I'm not sure how to feel about it, or if it even really matters.
Storytime... when we were entering our 20's I lost a childhood friend to suicide. Nobody saw it coming. He was one of those people that had a way of bringing people together and making them feel accepted... very popular with a lot of different groups. Always happy and positive... on the outside. I remember him best as our star pitcher. That dude carried many games for us and had a way of uniting the team. One of those laid-back type-A's. Always on top of his game, but accepting of everyone. You wanted to be like him. We all did.
I don't think his mom ever recovered. A while later I had an opportunity to sit down with her and talk about things. I shared with her memories of him growing up and just what kind of person he was to all of us. I wanted her to know of the impact that he had on people... to see that he will never truly be gone from the world so long as we're around. At some point in this conversation, she said to me something I will never forget. She said "It is only through the things that people like you say about him that I have come to know what kind of person my son really was." It was a bittersweet moment. I think that she wanted to cry, but she didn't, and the pain I sensed in her was beyond tears. I can't imagine what it's like to be in that position... having to bury your own son and carry the grief and the guilt of feeling like you didn't know enough. I think she probably very deeply regrets not being closer to him. I'm sure that she blames herself for what happened... tells herself that maybe if she was there more he might have reached out instead of, well...
She now honors his memory by wishing him a happy birthday on his facebook. And people do still show up to toss up some positivity. Personally, I can't be seeing that. She's been doing this for nearly 10 years. Maybe it is her way of making up for lost time. I find it too painful to look at. The only times I've gone to look is when I've been very low myself, as a reminder of what can happen. I would say to myself "That will never be my mother."
Another friend of ours, his best friend, also never recovered. He fell off in a downward spiral spanning for years. He sought help and we all tried to be there for him, but in the end he fell off of the face of the earth and nobody even knows if he is still alive. It just... it changed him in ways that many of us who still talk cannot fully grasp. It's like for him, there is nowhere he can go that is far enough. Nothing is strong enough to take that pain away. I know what it's like to be in so much pain that you literally can't live. But to go through it continuously for years on end, with nothing really working and no end in sight... that sounds like hell on earth. I'd take anything to make that stop. I can picture the desperation. And in searching myself for answers to it... I just don't have them, you know? There is no guaranteed way to be okay when that is where you're at.

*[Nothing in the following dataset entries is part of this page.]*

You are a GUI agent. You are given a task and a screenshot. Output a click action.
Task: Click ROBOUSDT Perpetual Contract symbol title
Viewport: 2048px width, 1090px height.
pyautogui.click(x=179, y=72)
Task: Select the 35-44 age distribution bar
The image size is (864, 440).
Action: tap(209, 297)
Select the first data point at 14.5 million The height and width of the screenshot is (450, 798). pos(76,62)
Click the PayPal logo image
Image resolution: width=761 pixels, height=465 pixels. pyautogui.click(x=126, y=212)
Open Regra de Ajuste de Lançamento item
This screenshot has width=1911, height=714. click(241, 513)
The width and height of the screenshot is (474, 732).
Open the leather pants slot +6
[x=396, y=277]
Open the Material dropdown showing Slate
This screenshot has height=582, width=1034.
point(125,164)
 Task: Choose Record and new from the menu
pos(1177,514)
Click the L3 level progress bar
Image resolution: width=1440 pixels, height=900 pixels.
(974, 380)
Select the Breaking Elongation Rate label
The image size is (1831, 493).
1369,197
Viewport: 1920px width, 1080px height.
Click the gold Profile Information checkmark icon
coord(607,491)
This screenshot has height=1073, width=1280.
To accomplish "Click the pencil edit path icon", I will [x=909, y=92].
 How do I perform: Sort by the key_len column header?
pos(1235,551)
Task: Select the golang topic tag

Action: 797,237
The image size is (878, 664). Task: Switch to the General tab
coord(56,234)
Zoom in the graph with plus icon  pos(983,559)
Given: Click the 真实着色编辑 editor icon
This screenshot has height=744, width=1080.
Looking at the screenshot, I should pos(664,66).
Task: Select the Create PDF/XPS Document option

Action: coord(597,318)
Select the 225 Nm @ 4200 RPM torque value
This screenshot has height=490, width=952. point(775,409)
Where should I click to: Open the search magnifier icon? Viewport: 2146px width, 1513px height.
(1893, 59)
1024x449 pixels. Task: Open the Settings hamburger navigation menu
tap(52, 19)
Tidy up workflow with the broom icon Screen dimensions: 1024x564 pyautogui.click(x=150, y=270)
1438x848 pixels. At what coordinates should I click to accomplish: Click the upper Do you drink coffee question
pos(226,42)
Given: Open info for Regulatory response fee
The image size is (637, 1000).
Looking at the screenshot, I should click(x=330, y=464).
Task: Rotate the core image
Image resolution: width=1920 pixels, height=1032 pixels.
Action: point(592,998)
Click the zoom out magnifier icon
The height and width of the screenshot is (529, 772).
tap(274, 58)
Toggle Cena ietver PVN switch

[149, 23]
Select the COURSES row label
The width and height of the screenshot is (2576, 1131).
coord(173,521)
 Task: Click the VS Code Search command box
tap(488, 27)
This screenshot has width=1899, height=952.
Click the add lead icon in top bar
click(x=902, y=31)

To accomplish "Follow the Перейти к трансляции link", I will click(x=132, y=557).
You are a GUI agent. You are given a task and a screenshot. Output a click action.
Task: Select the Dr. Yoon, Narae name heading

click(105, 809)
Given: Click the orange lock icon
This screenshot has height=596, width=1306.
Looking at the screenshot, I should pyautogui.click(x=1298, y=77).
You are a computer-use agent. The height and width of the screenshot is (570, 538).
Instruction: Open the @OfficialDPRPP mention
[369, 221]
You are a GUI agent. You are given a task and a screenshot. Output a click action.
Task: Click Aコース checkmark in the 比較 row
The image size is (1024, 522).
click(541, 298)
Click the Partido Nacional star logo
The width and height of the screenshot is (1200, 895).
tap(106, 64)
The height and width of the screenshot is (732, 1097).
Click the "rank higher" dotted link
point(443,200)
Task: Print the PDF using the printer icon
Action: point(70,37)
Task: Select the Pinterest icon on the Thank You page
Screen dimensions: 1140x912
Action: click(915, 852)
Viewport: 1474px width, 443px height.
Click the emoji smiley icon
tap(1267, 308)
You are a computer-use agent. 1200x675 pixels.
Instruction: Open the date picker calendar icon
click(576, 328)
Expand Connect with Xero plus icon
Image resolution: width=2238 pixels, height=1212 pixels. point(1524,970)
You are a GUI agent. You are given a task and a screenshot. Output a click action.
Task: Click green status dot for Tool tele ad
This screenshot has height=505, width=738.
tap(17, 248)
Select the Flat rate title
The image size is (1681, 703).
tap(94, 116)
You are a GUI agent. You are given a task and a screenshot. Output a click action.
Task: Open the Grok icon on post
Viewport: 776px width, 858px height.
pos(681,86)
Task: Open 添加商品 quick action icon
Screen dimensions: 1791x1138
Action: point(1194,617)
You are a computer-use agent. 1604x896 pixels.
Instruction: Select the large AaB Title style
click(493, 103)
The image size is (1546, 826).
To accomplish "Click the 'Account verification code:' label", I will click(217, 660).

I think having to move on from your own child in that way is a different kind of grieving. I have lost people, too. Too many. Too many more since then. But meeting with her, I sensed a different kind of pain. You can say it is not healthy and that she should try to move past it. And generally I agree. The truth is just the truth... all you can really do is try to live with it. But I also think there are many ways to do that. So as much as I might find something like this very strange and off-putting, I don't feel like I'm in any position to judge. The only thing I have gleaned from my experience is that there are some kinds of pain that you just never, ever forget. You never truly move on. If something like this can be of some use to someone who is suffering through that, I can't begrudge them that. I think it's very much in the realm of personal morality. I may say that for me it is wrong and unhealthy. I truly think that it would be. But at the end of the day, when it comes to the pain of other people, I'm not the one who ultimately has to live with it. Nobody is forcing this option on people. They have to choose. And I think that is on them to do.
Maybe it's true that this mom hasn't been getting the help she needed. I think it is obvious she has not been shouldering the grief well. But who's to say what options she may already have exhausted to even be considering an option like this? How desperate do you need to be to do this? You just don't know. I can't imagine what must be going through her mind, or what life is like for someone like her to undergo an experience like that.